• EXERCISE
Please return each record exactly as it stands.

[Dataset items]
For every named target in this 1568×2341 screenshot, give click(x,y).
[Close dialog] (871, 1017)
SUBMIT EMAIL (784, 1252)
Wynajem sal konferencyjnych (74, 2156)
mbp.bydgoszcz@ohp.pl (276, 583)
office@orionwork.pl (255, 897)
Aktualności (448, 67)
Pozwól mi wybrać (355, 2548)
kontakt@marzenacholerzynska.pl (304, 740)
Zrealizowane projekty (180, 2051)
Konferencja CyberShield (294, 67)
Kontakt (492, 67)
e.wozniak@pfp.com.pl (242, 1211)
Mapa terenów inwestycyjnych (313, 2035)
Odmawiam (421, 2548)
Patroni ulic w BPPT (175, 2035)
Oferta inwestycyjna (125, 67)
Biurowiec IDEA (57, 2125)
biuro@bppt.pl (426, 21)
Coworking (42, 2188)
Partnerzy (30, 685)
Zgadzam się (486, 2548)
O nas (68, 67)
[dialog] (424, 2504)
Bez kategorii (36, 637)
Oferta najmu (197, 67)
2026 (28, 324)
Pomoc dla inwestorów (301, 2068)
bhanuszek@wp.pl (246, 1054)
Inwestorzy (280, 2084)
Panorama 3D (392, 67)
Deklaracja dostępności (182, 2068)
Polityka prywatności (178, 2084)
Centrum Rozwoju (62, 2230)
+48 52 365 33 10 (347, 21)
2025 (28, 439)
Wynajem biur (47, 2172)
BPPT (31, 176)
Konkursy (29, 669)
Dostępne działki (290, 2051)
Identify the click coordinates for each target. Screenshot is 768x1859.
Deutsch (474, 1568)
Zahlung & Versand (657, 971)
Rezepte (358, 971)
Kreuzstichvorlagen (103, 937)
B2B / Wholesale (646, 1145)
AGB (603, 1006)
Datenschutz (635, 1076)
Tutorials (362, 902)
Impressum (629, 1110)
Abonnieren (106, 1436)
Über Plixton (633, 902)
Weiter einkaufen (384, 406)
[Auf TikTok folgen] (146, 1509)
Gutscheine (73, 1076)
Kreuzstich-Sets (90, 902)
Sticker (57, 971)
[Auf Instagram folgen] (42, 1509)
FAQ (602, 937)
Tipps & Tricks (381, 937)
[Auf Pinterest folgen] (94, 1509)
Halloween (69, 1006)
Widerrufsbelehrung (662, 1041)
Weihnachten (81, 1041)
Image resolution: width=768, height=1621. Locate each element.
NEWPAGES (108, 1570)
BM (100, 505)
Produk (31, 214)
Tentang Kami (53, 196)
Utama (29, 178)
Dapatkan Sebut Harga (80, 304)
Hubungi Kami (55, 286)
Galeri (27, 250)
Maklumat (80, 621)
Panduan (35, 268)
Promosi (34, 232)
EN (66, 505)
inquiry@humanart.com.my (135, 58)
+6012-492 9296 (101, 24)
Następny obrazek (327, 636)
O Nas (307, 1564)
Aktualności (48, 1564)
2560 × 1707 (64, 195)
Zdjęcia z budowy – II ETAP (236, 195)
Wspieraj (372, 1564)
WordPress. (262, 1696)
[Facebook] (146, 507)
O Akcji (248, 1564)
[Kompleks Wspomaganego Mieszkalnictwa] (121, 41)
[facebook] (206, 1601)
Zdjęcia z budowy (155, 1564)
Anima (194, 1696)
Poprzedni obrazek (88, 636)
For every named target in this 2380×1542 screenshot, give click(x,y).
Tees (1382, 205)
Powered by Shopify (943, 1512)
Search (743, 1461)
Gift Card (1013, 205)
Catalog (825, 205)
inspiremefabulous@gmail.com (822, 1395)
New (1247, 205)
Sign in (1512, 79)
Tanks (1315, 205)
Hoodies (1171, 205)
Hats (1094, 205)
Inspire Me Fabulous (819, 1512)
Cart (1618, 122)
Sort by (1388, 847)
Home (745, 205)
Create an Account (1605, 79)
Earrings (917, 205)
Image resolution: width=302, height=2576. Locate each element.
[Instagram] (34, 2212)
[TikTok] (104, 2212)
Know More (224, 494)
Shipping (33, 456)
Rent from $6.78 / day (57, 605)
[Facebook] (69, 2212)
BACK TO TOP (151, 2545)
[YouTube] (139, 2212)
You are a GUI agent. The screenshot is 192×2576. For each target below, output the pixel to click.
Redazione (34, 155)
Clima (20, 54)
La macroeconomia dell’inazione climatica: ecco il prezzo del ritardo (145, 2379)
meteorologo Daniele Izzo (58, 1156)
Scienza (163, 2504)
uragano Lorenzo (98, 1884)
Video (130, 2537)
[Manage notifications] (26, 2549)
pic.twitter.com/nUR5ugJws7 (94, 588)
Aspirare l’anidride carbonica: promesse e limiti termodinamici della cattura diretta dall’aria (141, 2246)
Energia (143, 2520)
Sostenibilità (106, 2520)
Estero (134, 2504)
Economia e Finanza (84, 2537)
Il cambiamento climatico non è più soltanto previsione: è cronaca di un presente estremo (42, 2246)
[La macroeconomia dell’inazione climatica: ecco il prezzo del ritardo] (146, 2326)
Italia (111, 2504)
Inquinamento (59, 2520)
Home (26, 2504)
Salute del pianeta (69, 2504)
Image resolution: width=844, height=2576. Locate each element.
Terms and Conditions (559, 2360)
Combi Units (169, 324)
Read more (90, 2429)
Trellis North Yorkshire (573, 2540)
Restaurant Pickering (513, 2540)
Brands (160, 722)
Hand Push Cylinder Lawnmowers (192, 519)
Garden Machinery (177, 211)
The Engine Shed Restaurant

• EXERCISE SOLUTION
For every named target in this 1568×2341 screenshot, give click(x,y).
[Close dialog] (871, 1017)
SUBMIT EMAIL (784, 1252)
Wynajem sal konferencyjnych (74, 2156)
mbp.bydgoszcz@ohp.pl (276, 583)
office@orionwork.pl (255, 897)
Aktualności (448, 67)
Pozwól mi wybrać (355, 2548)
kontakt@marzenacholerzynska.pl (304, 740)
Zrealizowane projekty (180, 2051)
Konferencja CyberShield (294, 67)
Kontakt (492, 67)
e.wozniak@pfp.com.pl (242, 1211)
Mapa terenów inwestycyjnych (313, 2035)
Odmawiam (421, 2548)
Patroni ulic w BPPT (175, 2035)
Oferta inwestycyjna (125, 67)
Biurowiec IDEA (57, 2125)
biuro@bppt.pl (426, 21)
Coworking (42, 2188)
Partnerzy (30, 685)
Zgadzam się (486, 2548)
O nas (68, 67)
[dialog] (424, 2504)
Bez kategorii (36, 637)
Oferta najmu (197, 67)
2026 (28, 324)
Pomoc dla inwestorów (301, 2068)
bhanuszek@wp.pl (246, 1054)
Inwestorzy (280, 2084)
Panorama 3D (392, 67)
Deklaracja dostępności (182, 2068)
Polityka prywatności (178, 2084)
Centrum Rozwoju (62, 2230)
+48 52 365 33 10 (347, 21)
2025 (28, 439)
Wynajem biur (47, 2172)
BPPT (31, 176)
Konkursy (29, 669)
Dostępne działki (290, 2051)
Identify the click coordinates for each target. Screenshot is 768x1859.
Deutsch (474, 1568)
Zahlung & Versand (657, 971)
Rezepte (358, 971)
Kreuzstichvorlagen (103, 937)
B2B / Wholesale (646, 1145)
AGB (603, 1006)
Datenschutz (635, 1076)
Tutorials (362, 902)
Impressum (629, 1110)
Abonnieren (106, 1436)
Über Plixton (633, 902)
Weiter einkaufen (384, 406)
[Auf TikTok folgen] (146, 1509)
Gutscheine (73, 1076)
Kreuzstich-Sets (90, 902)
Sticker (57, 971)
[Auf Instagram folgen] (42, 1509)
FAQ (602, 937)
Tipps & Tricks (381, 937)
[Auf Pinterest folgen] (94, 1509)
Halloween (69, 1006)
Widerrufsbelehrung (662, 1041)
Weihnachten (81, 1041)
Image resolution: width=768, height=1621. Locate each element.
NEWPAGES (108, 1570)
BM (100, 505)
Produk (31, 214)
Tentang Kami (53, 196)
Utama (29, 178)
Dapatkan Sebut Harga (80, 304)
Hubungi Kami (55, 286)
Galeri (27, 250)
Maklumat (80, 621)
Panduan (35, 268)
Promosi (34, 232)
EN (66, 505)
inquiry@humanart.com.my (135, 58)
+6012-492 9296 (101, 24)
Następny obrazek (327, 636)
O Nas (307, 1564)
Aktualności (48, 1564)
2560 × 1707 (64, 195)
Zdjęcia z budowy – II ETAP (236, 195)
Wspieraj (372, 1564)
WordPress. (262, 1696)
[Facebook] (146, 507)
O Akcji (248, 1564)
[Kompleks Wspomaganego Mieszkalnictwa] (121, 41)
[facebook] (206, 1601)
Zdjęcia z budowy (155, 1564)
Anima (194, 1696)
Poprzedni obrazek (88, 636)
For every named target in this 2380×1542 screenshot, give click(x,y).
Tees (1382, 205)
Powered by Shopify (943, 1512)
Search (743, 1461)
Gift Card (1013, 205)
Catalog (825, 205)
inspiremefabulous@gmail.com (822, 1395)
New (1247, 205)
Sign in (1512, 79)
Tanks (1315, 205)
Hoodies (1171, 205)
Hats (1094, 205)
Inspire Me Fabulous (819, 1512)
Cart (1618, 122)
Sort by (1388, 847)
Home (745, 205)
Create an Account (1605, 79)
Earrings (917, 205)
Image resolution: width=302, height=2576. Locate each element.
[Instagram] (34, 2212)
[TikTok] (104, 2212)
Know More (224, 494)
Shipping (33, 456)
Rent from $6.78 / day (57, 605)
[Facebook] (69, 2212)
BACK TO TOP (151, 2545)
[YouTube] (139, 2212)
You are a GUI agent. The screenshot is 192×2576. For each target below, output the pixel to click.
Redazione (34, 155)
Clima (20, 54)
La macroeconomia dell’inazione climatica: ecco il prezzo del ritardo (145, 2379)
meteorologo Daniele Izzo (58, 1156)
Scienza (163, 2504)
uragano Lorenzo (98, 1884)
Video (130, 2537)
[Manage notifications] (26, 2549)
pic.twitter.com/nUR5ugJws7 (94, 588)
Aspirare l’anidride carbonica: promesse e limiti termodinamici della cattura diretta dall’aria (141, 2246)
Energia (143, 2520)
Sostenibilità (106, 2520)
Estero (134, 2504)
Economia e Finanza (84, 2537)
Il cambiamento climatico non è più soltanto previsione: è cronaca di un presente estremo (42, 2246)
[La macroeconomia dell’inazione climatica: ecco il prezzo del ritardo] (146, 2326)
Italia (111, 2504)
Inquinamento (59, 2520)
Home (26, 2504)
Salute del pianeta (69, 2504)
Image resolution: width=844, height=2576. Locate each element.
Terms and Conditions (559, 2360)
Combi Units (169, 324)
Read more (90, 2429)
Trellis North Yorkshire (573, 2540)
Restaurant Pickering (513, 2540)
Brands (160, 722)
Hand Push Cylinder Lawnmowers (192, 519)
Garden Machinery (177, 211)
The Engine Shed Restaurant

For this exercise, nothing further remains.